Directed by: John Krokidas

Despite warnings from his mother, Allen Ginsberg quickly ended up hanging around with the wrong crowd at Columbia University—a crowd that included William S. Burroughs, Jack Kerouac, and Lucien Carr. Fueled by hormones, booze and drugs, these future founders of the “Beat Generation” become embroiled in the stabbing death of a stalker who had been pursuing Carr sexually since he was 14. Capturing the spirit of the early 50’s, the young men whose names we now recognize were still just a bunch of college kids back then.

3 pieces of artists in the making plus a dead body toast

 

SPECIAL MEET THE FILMMAKERS EVENT !

1:00 pm, Sunday, November 24th at Summerfield Cinemas

Anyone who loves visiting Point Reyes National Seashore,  and the Golden Gate Recreation Area will enjoy meeting some of the Rebels With a Cause—that unlikely amalgam of dreamers and doers who managed to save a large chunk of the California coast from developers. Documentary filmmakers Nancy Kelly and Kenji Yamamoto will be on hand to discuss their award-winning film

 

 

NEW DVD RELEASES

Prince Avalanche (R)

Starring: Paul Rudd, Emile Hirsch, Lance LeGault,

Directed by: David Gordon Green

This Indy was an audience favorite at film festivals, and it’s easy to see why. Based on a Scandinavian short story, we follow two guys wandering through a blackened Texas landscape where a forest grew just one season earlier. Now, there’s just the two guys, the long-haul trucker who encounters the pair, and an old woman sifting through the ashes of her homestead. Metaphors abound, and just in case you don’t get this, one character intones: “Past tense—Everything’s past tense now.”

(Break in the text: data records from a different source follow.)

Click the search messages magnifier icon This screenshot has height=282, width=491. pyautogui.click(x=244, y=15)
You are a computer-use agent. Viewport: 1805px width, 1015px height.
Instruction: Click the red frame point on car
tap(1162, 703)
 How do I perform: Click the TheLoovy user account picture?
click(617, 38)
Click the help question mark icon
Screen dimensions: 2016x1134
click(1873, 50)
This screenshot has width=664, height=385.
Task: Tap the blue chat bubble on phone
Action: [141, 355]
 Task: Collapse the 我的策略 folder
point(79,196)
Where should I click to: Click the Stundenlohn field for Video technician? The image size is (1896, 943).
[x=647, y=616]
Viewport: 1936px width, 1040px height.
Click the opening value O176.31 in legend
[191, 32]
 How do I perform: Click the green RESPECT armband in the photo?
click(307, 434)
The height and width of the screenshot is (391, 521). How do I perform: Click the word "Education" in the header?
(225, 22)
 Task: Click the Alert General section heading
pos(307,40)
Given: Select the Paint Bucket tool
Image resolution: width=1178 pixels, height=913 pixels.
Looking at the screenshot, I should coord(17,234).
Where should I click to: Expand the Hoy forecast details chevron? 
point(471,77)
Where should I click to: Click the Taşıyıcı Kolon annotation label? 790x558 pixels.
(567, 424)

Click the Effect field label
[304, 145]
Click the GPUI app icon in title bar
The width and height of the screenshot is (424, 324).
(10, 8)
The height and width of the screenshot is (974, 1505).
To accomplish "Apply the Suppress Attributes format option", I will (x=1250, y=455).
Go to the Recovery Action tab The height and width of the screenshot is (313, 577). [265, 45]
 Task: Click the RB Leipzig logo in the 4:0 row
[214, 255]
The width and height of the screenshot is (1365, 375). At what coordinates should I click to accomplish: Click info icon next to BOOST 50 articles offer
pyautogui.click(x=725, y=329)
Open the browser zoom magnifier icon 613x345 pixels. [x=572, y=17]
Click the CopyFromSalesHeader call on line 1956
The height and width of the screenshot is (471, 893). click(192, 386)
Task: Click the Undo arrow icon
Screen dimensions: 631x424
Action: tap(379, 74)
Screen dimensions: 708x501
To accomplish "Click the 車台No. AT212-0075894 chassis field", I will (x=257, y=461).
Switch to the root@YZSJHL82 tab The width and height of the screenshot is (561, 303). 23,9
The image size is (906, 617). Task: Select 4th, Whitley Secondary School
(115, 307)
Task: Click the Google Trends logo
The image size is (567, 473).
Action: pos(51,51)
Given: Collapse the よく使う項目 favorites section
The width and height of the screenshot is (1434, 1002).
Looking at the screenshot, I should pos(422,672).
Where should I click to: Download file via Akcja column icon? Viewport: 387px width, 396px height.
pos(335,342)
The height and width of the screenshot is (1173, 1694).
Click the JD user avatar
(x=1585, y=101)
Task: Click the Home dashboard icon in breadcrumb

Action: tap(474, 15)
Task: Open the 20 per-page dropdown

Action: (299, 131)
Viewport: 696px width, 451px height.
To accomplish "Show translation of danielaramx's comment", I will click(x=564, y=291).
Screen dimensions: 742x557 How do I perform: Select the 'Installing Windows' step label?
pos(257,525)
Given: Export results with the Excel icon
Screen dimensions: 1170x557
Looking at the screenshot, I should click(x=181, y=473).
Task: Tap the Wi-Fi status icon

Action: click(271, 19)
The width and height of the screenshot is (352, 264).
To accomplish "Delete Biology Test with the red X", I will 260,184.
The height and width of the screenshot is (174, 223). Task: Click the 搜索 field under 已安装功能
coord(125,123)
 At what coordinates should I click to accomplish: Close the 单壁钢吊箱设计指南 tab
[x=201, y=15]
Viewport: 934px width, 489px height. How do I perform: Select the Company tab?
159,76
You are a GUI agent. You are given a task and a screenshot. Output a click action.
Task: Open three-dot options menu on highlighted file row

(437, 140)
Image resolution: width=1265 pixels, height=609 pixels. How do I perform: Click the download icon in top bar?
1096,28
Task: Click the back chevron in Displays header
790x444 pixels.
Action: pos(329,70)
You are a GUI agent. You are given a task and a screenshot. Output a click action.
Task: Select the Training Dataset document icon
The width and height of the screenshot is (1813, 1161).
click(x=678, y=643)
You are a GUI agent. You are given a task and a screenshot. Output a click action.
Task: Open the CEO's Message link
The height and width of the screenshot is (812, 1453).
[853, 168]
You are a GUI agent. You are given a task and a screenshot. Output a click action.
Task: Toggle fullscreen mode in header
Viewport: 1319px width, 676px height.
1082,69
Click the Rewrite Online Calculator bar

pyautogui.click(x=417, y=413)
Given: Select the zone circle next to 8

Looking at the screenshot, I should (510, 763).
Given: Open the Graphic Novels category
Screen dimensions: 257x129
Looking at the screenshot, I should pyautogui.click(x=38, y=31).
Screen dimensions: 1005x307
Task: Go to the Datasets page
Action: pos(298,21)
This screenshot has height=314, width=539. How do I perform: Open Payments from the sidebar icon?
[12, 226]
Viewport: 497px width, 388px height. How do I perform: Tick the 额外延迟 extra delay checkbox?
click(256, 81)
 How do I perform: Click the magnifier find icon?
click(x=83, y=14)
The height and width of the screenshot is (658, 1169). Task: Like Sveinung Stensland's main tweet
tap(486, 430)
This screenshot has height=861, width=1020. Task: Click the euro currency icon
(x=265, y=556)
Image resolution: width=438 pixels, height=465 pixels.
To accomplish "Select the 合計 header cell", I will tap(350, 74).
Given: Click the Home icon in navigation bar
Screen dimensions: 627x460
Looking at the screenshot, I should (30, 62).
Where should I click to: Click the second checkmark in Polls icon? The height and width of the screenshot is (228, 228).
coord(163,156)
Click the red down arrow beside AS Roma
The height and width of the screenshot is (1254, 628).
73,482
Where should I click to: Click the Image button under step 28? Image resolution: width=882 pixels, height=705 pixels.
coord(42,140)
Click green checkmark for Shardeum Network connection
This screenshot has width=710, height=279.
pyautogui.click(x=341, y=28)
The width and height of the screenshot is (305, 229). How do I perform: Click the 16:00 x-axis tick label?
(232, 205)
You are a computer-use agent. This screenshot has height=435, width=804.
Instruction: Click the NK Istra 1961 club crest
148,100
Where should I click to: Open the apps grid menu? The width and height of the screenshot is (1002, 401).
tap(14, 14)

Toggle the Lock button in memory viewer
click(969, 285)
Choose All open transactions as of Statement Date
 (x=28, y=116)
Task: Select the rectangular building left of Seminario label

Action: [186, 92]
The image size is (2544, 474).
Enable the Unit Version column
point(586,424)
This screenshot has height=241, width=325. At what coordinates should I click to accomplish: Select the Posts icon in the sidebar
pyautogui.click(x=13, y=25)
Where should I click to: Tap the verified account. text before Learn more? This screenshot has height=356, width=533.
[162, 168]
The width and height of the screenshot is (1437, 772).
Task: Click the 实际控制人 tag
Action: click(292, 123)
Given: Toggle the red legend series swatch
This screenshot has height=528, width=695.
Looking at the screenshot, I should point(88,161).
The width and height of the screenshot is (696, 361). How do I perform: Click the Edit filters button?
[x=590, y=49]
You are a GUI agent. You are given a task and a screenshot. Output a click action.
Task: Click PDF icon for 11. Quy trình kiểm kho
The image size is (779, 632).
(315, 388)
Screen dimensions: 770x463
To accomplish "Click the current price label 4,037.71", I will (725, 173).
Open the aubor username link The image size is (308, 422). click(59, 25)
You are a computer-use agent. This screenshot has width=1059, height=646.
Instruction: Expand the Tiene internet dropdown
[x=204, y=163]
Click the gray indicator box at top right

3 pieces of blackened Indy toast 

 

Frances Ha  (R)

Starring: Greta Gerwig, Mickey Sumner, Patrick Heusinger, Adam Driver, Michael Zegan

Directed By: Noah Baumbach

What happens when a 20-something who has been raised all her life winning awards and accolades for her outstanding work and performances in ball games, dance recitals, and Mother’s Day card-making, suddenly realizes she’s aging up? If she’s Frances Ha, she remains cocksure, ambitious and very competitive in her quest to become a famous dancer, while realizing she may finally need to get a day job to cover her expenses. In the end, this is a New York indie about a distinctive young woman who keeps her joie-de-vivre despite the clock ticking. Filmed in B&W, it feels like those exuberant 60‘s New Wave films from France—but in a good way.

3 pieces of Greta Gerwig toast 

 

Blackfish (PG-13)

Directed By: Gabriella Cowperthwaite

Orcas are commonly known as killer whales for a reason, so the headline-grabbing stories of the multi-ton carnivore occasionally killing their human trainers shouldn’t come as much of a surprise. But it does. In this documentary expose, we learn that marine parks like Sea World sell more stuffed toys when families believe Orcas are cuddly friendly creatures who like swimming around and around in a little cement swimming pool instead of a seal devouring killing machine roaming free in the world’s oceans. We also learn (surprise ,surprise) that captivity greatly reduces the life-span of Orcas, and even more quickly (based on the graphic video footage) reduces the lifespans of their trainers.

3  pieces of killer whales aren’t toy-like toast

 

Turbo (PG)

Starring the voices of: Paul Giamatti, Samuel L. Jackson, Michael Pena, Luis Guzman, Michelle Rodriguez, Ryan Reynolds

Directed By: David Soren

Think of this as Ratatouille with snails. Instead of wanting to be a chef, this particular animated character (a snail), wants to be a racer. When a freak accident turns our hero into a lightning-fast mollusk, the hijinks begin— and slowly edge forward at the speed of—well, at a snail’s pace.

1 and 1/2  pieces of the one joke is played too often toast 

 

Man of Steel  (PG-13)

Starring: Henry Cavil, Amy Adams, Michael Shannon, Russell Crowe

Directed By: Zack Snyder

As a kid, when I heard “Look, up in the sky, it’s a bird, it’s a plane, it’s Superman,” I’d run to the TV set and know I was going to have a good time. Sadly, this latest version is a downer, and the so-called Man of Steel, seems to care little about “Truth, Justice, and the American Way.” Instead we have a petulant, globalized (i.e. less American and easier to market abroad) fellow whose secret identity is only sort-of secret (Lois Lane knows!). In the end, it’s pretty boring and generic.